Habitat: Joan Semmel


Joan Semmel photographed in her studio on October 1.


Habitat is a weekly series that visits with artists in their workspaces.

This week’s studio: Joan Semmel, SoHo, New York. “Painting uses all your faculties as a human being, because its physical, it’s tactile, and it’s intellectual all at once,” Semmel told me, as she motioned toward a work in progress. She is perhaps best known for unflinching paintings of nude women or couples in colors that range from naturalistic to wild and electric, but she has also painted herself for decades.

The prolific feminist painter has been active for 50 years and continues to work in her SoHo studio and home, which she’s inhabited since 1970. How did she find the place? “I had just come back from Spain and was walking down the street and I saw a bearded man who looked like an artist,” she said. “I asked if he knew of any open studios, and he walked me right up here.
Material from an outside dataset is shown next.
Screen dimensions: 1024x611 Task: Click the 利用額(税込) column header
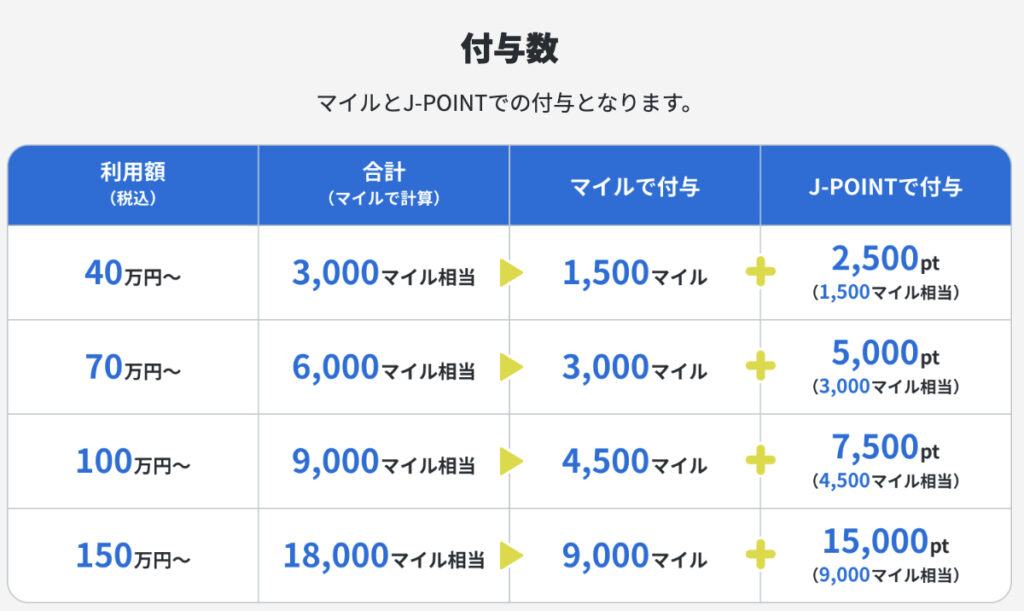click(x=133, y=184)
I rented the place from him for a year, and then he left and never came back. I’ve been here ever since.”

Semmel grew up in New York City and studied at Cooper Union and the Art Students League before earning her BFA from Pratt. From 1963 to 1970, she spent time in Spain. During this period, she created Abstract Expressionist works and gained more of a sense of framework in her paintings. “American Abstract painting is highly gestural,” she said. “I found that with Spanish abstract art, even though its abstract, it’s surreal and contained in a certain way. While I was there, I learned to let go of that kind of bravado brushstroke and brought things to more of a sense of resolution,” which perhaps provided the framework for the figurative paintings that she continues to make today.
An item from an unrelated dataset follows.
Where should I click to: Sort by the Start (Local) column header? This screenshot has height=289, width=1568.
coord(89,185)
Two weeks shy of her 83rd birthday, Semmel is working on new paintings and will be participating in the exhibition “Black Sheep Feminism: The Art of Sexual Politics” curated by Alison Gingeras at Dallas Contemporary, which opens January 16. This winter, she’d like to try and visit Cuba.
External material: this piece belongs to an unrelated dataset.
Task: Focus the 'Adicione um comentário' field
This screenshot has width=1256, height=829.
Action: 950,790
Recently, her paintings have incorporated more of a sense of volume, while continuing to have the thin, transparent layers of similar images that she has used for years. “The idea of overlaying images gives you a sense of memory and reflection,” she said. “At a certain age, you start thinking about how the future is finite. When you’re young, the future is infinite. I think that’s part of what stimulates the inner process of my paintings.”